Зеваки сгрудились на пристани, болтали и щёлкали дорогими зеркалками. Их воодушевлённость казалась кинокритику принуждённой, профаны – они понятия не имели, чем нужно восхищаться в действительности. Дилетантизм чужих эмоций нервировал; так истинные гурманы ужасаются, увидев святотатцев, закусывающих шампанское шоколадом.
Вапоретто выписывал зигзаги от берега к берегу. По полосатым выдвижным мосткам туристы входили в трамвай и занимали сидения. Малер лился напором, словно Господь опрокинул над городом полные австрийской музыки мехи.
Кинокритик полюбил потрёпанные верфи, скверы и грациозные колокольни до того, как увидел воочию. И всю неделю – хмельную, счастливую неделю! – строил маршрут, согласовываясь с фильмами. От пляжей Лидо, где терзался Густав фон Ашенбах у Висконти, до лабиринтов, в которых искал дочь герой Дональда Сазерленда. От художественной школы из «Потерянной души» до роскошного особняка из «Утешения незнакомцев». Улицы-декорации, улицы-легенды. Эннио Морриконе в плеере. Зачитанный путеводитель под мышкой. Короткие забеги в бакаро, дать отдых ногам, подкрепиться и вновь нырнуть в толпу. Знают ли вон те звенящие железом панки Рэнди Холмса? Помнят ли те симпатичные суетливые пенсионеры Джорджа Лэзенби?
Идиллическая картинка пьянила не хуже граппы, которую он пил с утра в неограниченном количестве, закусывая треской и оливками.
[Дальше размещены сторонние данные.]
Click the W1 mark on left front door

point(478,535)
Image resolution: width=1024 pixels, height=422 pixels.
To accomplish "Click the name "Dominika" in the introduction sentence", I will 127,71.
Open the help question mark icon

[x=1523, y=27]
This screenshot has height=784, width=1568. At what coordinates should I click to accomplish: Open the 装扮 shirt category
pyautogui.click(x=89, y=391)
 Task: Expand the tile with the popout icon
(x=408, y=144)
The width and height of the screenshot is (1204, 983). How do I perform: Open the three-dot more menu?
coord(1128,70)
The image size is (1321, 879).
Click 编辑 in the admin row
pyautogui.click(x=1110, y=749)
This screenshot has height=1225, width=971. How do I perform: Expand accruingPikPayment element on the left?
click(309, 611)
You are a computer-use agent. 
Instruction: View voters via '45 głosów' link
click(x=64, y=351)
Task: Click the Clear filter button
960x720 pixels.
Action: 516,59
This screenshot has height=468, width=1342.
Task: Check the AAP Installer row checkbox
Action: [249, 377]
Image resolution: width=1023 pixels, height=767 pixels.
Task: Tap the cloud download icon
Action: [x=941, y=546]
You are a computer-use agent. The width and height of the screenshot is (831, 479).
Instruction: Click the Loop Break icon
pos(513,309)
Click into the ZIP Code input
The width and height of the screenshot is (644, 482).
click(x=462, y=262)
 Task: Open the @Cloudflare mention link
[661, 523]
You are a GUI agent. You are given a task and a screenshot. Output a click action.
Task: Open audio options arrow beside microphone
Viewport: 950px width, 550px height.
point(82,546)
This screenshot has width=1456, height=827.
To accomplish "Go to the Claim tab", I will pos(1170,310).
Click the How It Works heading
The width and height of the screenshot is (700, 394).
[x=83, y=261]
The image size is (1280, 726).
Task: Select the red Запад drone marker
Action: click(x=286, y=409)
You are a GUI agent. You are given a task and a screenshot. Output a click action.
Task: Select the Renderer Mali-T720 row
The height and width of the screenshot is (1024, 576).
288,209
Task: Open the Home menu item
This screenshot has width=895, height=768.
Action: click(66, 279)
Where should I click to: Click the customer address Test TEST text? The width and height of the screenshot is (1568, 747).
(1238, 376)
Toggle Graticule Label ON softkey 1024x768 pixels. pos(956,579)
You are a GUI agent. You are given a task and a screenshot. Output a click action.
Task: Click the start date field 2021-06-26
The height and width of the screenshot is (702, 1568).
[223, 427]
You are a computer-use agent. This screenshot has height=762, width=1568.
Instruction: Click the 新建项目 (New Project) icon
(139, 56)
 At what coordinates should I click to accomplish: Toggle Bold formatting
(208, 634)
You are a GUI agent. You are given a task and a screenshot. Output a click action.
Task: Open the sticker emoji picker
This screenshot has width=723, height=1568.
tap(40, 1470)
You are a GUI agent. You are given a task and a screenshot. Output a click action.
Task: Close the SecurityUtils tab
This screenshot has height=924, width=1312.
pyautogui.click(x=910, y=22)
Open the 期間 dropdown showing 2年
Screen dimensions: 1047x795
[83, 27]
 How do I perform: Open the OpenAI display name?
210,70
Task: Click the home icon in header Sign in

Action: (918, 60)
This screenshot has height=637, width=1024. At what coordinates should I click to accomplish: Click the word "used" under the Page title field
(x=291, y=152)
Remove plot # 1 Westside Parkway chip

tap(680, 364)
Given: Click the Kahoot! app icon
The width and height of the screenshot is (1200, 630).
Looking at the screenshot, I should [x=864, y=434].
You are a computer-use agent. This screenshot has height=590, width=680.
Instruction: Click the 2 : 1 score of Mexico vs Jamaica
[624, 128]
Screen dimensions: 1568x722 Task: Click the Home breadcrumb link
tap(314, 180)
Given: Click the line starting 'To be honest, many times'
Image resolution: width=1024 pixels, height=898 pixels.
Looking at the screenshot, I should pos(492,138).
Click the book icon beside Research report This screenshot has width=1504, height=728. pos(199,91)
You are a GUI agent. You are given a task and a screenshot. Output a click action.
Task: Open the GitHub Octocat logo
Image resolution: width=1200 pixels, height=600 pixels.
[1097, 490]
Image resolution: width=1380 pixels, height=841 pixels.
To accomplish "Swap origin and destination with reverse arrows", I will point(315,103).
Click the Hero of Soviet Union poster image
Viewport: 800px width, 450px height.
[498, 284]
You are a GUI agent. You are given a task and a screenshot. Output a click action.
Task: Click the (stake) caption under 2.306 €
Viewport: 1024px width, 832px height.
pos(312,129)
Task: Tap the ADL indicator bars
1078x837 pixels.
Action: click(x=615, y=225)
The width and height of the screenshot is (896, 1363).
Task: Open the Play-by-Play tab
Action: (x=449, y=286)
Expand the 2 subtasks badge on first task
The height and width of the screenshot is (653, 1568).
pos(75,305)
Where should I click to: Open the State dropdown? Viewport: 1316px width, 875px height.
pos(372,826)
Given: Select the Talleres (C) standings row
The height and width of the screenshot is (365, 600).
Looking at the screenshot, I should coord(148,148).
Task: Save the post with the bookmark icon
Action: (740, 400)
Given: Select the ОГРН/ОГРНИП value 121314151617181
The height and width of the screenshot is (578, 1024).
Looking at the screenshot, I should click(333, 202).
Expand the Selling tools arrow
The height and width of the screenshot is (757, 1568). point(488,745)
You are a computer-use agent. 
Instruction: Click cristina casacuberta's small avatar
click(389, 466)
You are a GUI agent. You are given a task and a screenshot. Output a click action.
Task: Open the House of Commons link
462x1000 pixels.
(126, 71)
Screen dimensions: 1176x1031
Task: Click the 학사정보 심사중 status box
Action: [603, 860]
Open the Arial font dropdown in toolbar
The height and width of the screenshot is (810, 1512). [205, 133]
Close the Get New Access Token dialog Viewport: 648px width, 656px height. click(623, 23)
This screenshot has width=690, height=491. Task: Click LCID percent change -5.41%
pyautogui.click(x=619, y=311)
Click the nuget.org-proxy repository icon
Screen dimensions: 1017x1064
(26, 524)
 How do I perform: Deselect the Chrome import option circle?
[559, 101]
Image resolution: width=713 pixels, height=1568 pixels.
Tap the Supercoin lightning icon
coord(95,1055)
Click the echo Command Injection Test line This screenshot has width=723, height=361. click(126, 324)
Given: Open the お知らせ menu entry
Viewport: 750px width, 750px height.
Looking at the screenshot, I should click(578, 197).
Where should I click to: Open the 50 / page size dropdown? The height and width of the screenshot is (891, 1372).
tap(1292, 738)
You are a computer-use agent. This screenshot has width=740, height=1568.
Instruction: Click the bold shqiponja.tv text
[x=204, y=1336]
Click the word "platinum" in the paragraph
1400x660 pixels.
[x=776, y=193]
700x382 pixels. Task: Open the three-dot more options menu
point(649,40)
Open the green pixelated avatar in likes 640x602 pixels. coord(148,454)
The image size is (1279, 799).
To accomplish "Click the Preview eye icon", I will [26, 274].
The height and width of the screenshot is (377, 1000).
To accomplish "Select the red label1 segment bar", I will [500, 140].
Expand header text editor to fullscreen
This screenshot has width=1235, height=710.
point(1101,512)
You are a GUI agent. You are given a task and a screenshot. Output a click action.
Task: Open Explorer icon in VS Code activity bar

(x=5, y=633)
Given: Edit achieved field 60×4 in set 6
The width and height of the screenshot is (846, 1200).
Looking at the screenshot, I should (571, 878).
На каменном люке колодца нежились сытые коты. Под мостом плыла быстрая гондола с ярко-алыми креслами. Ветерок трепал красную ленту на шляпе гондольера. Лицо пассажирки маскировала вуаль, и кинокритик улыбнулся, догадавшись, что это Стефания Сандрелли в финале брассовского «Ключа». Бедная Сандрелли, доплывшая от великого «Конформиста» и изысканных фильмов Этторе Скола до телевизионной пошлости. Кинокритик махнул рукой. Сандрелли – конечно, она! – чуть склонила голову.
Чайки вспорхнули в закат.
Кинокритик пересёк мост и миновал старинный сад, заточённый за ажурную решётку. Стайка студенток выскочила из ворот, обдала свежестью и беспечностью. Кинокритик вспомнил, как бывшая жена говорила, пуляя в него DVD-дисками: «Это фильмы, понимаешь? А это, – она тыкала в себя пальцем, – жизнь! Фильмы! – пластиковая коробочка срикошетила от ключицы, – жизнь! Ты ощущаешь разницу?»
Жена гортанно смеялась над похабными шуточками, скучала в кинотеатрах, мазала физиономию жирными кремами и не умела сосредоточиться. В самый напряжённый момент картины запросто могла забросить свои ляжки на мужа и настойчиво ёрзать задницей, намекая на секс. В кровати он думал о грудастой Сандрелли, чтобы не потерять эрекцию.
Разница между опостылевшей женой и фильмами была очевидной. И он выбрал.